··· DATASET EXTRACT
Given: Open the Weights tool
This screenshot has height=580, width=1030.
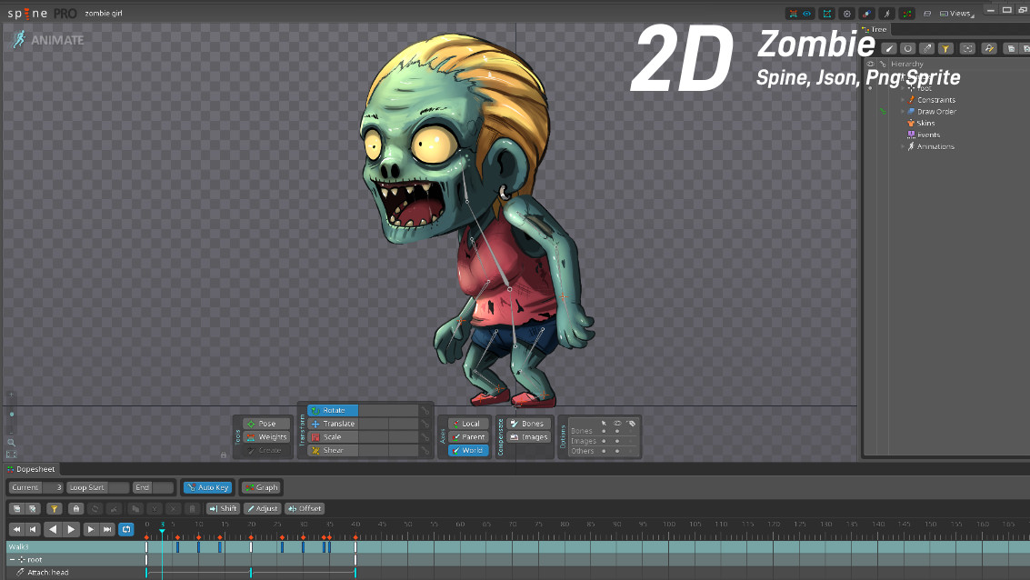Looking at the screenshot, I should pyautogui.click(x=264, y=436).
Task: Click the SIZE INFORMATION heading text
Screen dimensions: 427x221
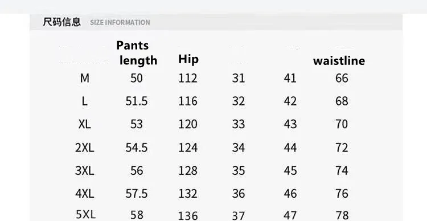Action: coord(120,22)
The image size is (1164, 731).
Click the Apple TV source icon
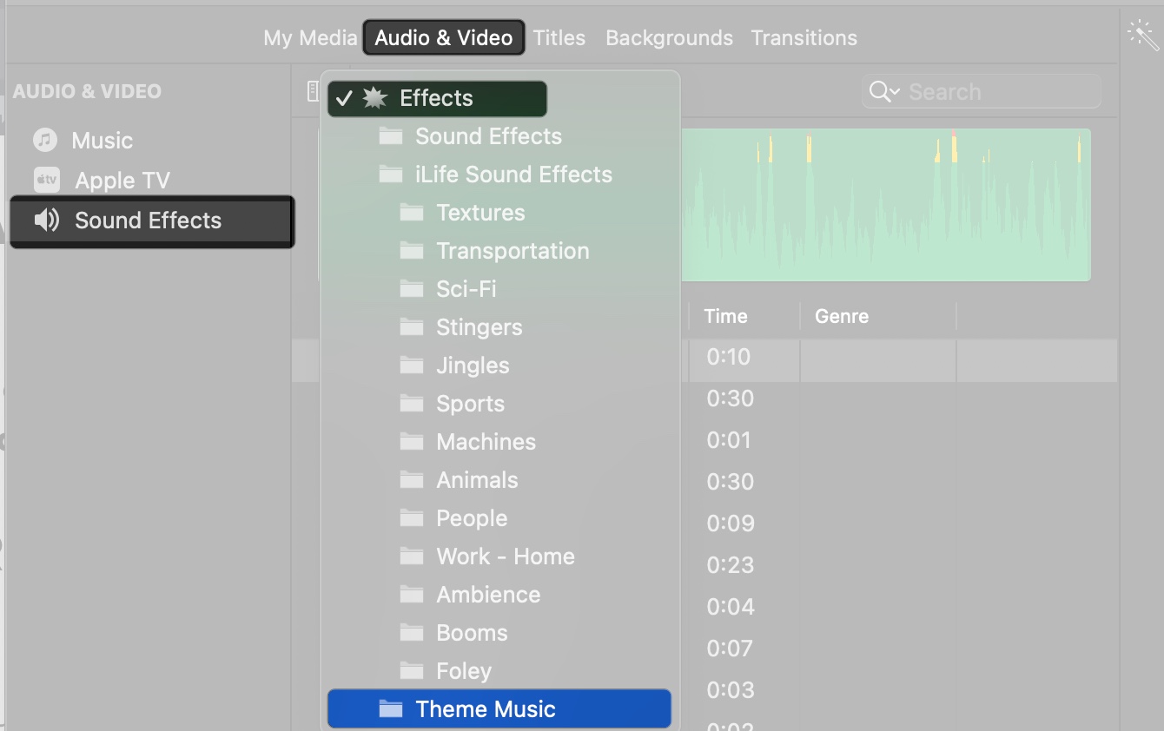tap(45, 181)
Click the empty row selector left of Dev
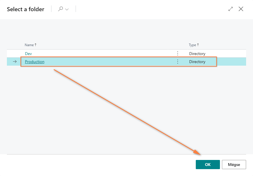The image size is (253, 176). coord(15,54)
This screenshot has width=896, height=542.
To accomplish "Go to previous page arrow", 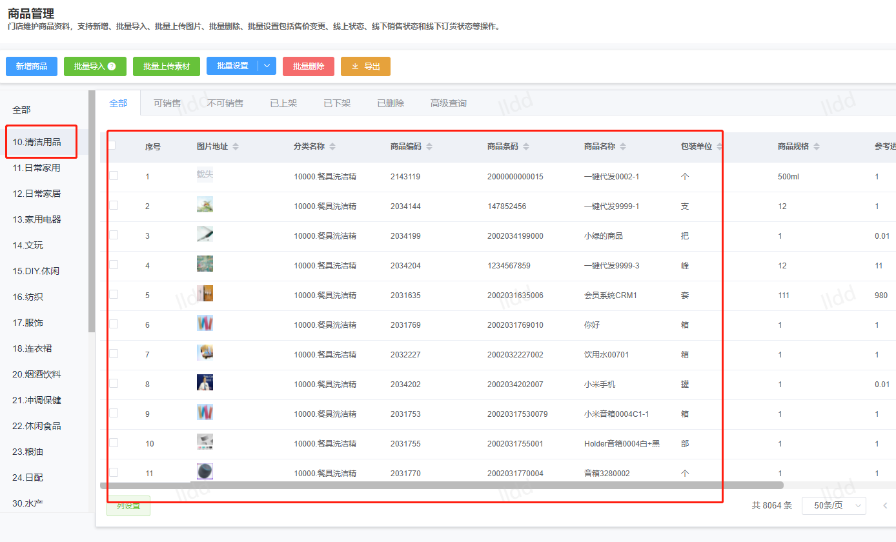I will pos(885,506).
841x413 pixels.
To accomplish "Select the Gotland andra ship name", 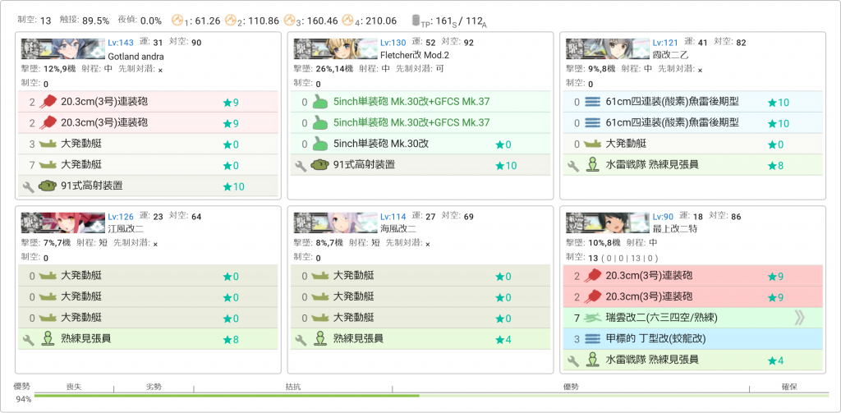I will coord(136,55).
······
··· DATASET EXTRACT
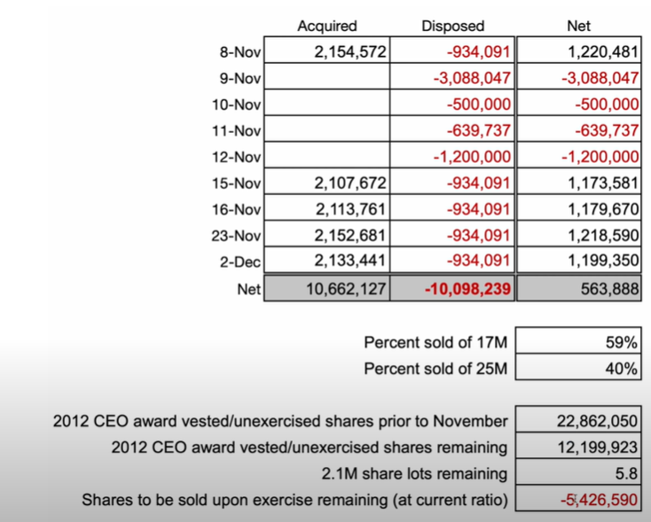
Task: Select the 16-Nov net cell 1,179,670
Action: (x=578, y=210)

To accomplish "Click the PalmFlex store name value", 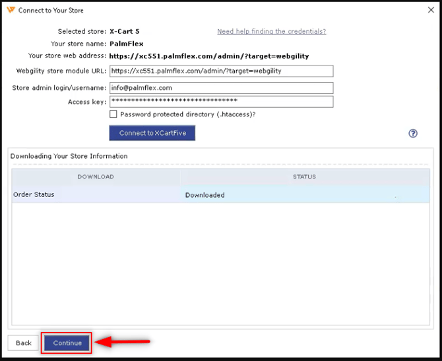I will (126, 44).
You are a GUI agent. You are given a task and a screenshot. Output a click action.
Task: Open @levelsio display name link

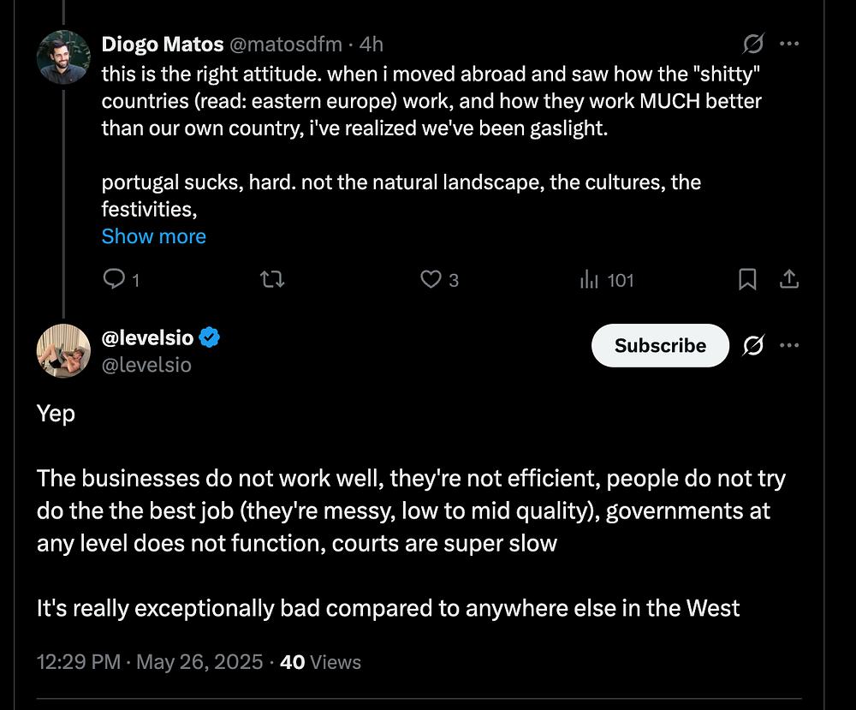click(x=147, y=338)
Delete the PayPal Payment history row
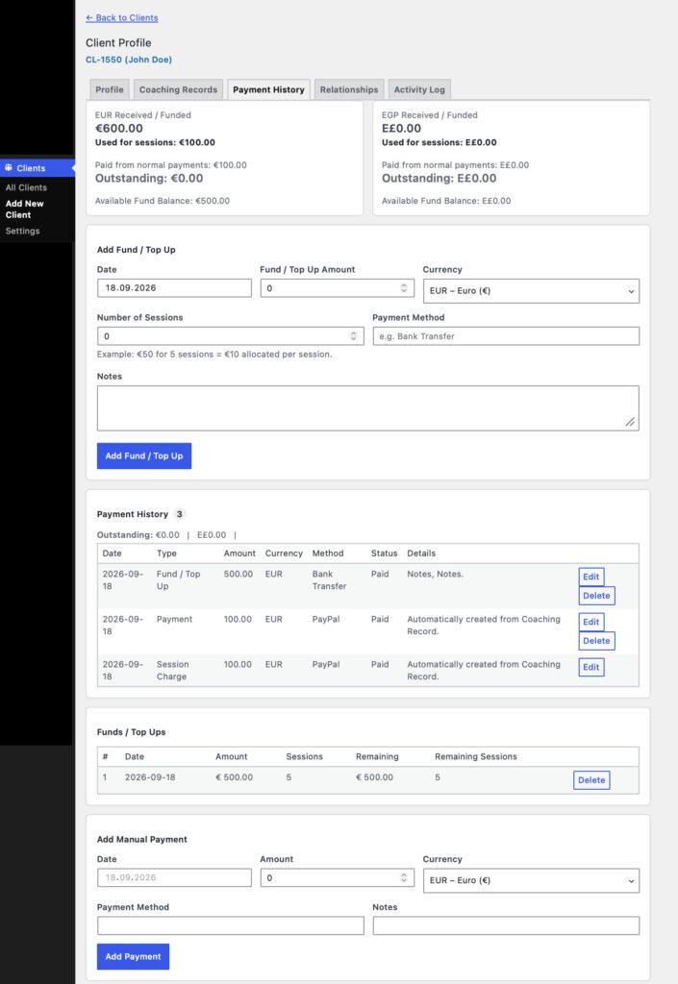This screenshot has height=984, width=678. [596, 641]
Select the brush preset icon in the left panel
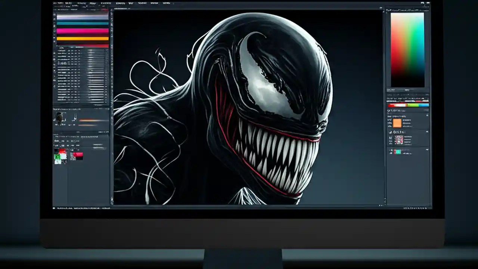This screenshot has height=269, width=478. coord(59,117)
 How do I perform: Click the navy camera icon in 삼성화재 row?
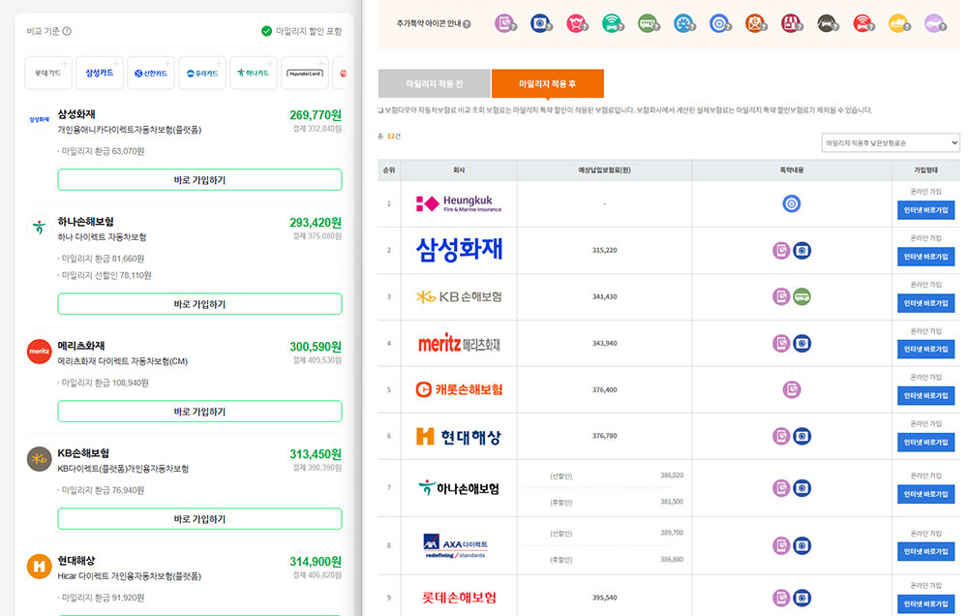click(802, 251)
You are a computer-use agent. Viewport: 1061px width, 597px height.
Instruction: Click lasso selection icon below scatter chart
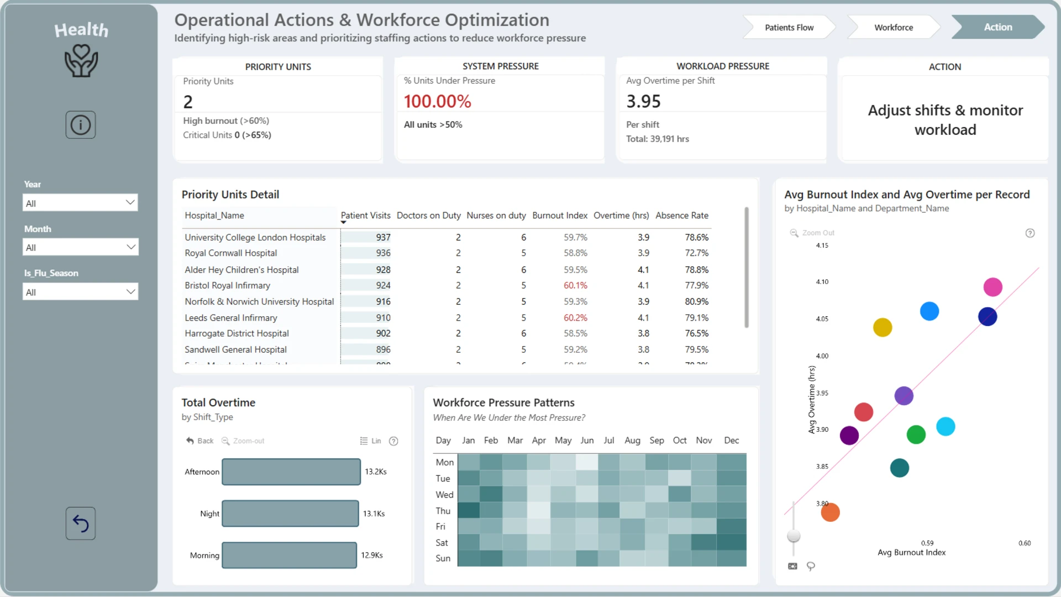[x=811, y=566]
······
YOUR GOAL: Scan the data above and copy every line with "agent" in it.

YOUR RESPONSE:
You are a GUI agent. You are given a task and a screenshot. Output a click action.
You are a computer-use agent. Viewport: 1061px width, 597px height.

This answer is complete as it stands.